In some cases, a tendon transfer offers the best option for restoring movement after a brachial plexus injury. The most common reason for the procedure is that too much time has passed after the injury and nerve grafting or transfers are no longer options. Unlike nerve transfers, tendon transfers can take place any time after the brachial plexus injury.

Functional Muscle Transplant for Brachial Plexus Injuries:

Functional muscle transplant is another option to restore movement when too much time has passed after the brachial plexus injury and when nerve repair, grafting or transfer is no longer possible. A nonessential muscle, such as the gracilis muscle of the inner thigh, is transplanted to replace a nonfunctioning muscle in the shoulder, upper arm or hand. Blood flow is restored to the transplanted muscle by connecting tiny blood vessels under a microscope. A nearby nerve in the upper extremity is used to provide motor function for the transplanted muscle. Like tendon transfers, functional muscle transplantation can take place any time after the brachial plexus injury.

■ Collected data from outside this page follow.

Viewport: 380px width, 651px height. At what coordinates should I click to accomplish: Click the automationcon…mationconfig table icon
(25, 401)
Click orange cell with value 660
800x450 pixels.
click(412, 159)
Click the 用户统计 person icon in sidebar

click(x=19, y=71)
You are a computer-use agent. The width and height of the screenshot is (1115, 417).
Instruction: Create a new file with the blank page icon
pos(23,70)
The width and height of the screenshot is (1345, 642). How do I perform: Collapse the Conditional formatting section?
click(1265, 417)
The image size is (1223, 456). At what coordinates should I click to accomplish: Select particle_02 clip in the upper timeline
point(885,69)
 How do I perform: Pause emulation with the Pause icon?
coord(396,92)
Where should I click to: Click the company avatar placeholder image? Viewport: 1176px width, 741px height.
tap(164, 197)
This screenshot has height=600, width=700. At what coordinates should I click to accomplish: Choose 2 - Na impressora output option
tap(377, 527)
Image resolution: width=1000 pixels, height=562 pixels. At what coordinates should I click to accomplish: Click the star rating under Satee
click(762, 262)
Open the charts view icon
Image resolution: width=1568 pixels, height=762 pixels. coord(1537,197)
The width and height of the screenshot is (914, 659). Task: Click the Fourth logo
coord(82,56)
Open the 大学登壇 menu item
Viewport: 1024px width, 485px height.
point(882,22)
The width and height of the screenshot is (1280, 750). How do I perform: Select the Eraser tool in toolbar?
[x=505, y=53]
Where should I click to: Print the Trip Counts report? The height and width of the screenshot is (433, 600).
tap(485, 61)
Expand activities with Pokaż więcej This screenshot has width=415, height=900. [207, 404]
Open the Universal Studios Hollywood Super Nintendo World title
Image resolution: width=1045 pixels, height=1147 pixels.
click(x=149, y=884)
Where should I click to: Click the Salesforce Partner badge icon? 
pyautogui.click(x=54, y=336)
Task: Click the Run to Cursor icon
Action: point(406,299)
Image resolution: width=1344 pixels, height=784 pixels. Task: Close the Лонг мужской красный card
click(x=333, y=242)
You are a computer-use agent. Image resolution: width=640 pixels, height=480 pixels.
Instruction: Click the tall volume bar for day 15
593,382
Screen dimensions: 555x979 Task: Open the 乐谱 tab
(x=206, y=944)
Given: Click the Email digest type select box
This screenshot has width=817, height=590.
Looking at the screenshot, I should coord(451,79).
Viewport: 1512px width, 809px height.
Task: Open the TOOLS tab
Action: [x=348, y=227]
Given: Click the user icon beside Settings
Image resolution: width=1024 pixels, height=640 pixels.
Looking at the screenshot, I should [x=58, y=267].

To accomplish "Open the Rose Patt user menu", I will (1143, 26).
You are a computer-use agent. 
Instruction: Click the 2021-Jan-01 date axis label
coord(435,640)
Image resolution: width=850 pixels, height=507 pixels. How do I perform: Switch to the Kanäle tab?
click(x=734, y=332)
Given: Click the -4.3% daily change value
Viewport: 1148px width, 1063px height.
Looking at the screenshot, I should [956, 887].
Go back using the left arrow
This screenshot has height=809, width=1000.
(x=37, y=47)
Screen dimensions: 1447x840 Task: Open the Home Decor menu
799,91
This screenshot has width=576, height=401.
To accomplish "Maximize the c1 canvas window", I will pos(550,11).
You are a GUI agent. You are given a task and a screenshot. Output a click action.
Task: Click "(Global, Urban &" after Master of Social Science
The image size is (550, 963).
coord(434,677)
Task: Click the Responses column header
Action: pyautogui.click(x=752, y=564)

During Brachial Plexus Surgery
• Most surgical procedures to repair brachial plexus nerves are performed with the patient under general anesthesia.
• As the surgeon works, the team monitors your nerve function using a technology called evoked potentials.
• The specific procedures performed during brachial plexus surgery often depend on what the surgeon discovers when he or she examines the injury up close. These findings provide detail on the extent and severity of the nerve injury.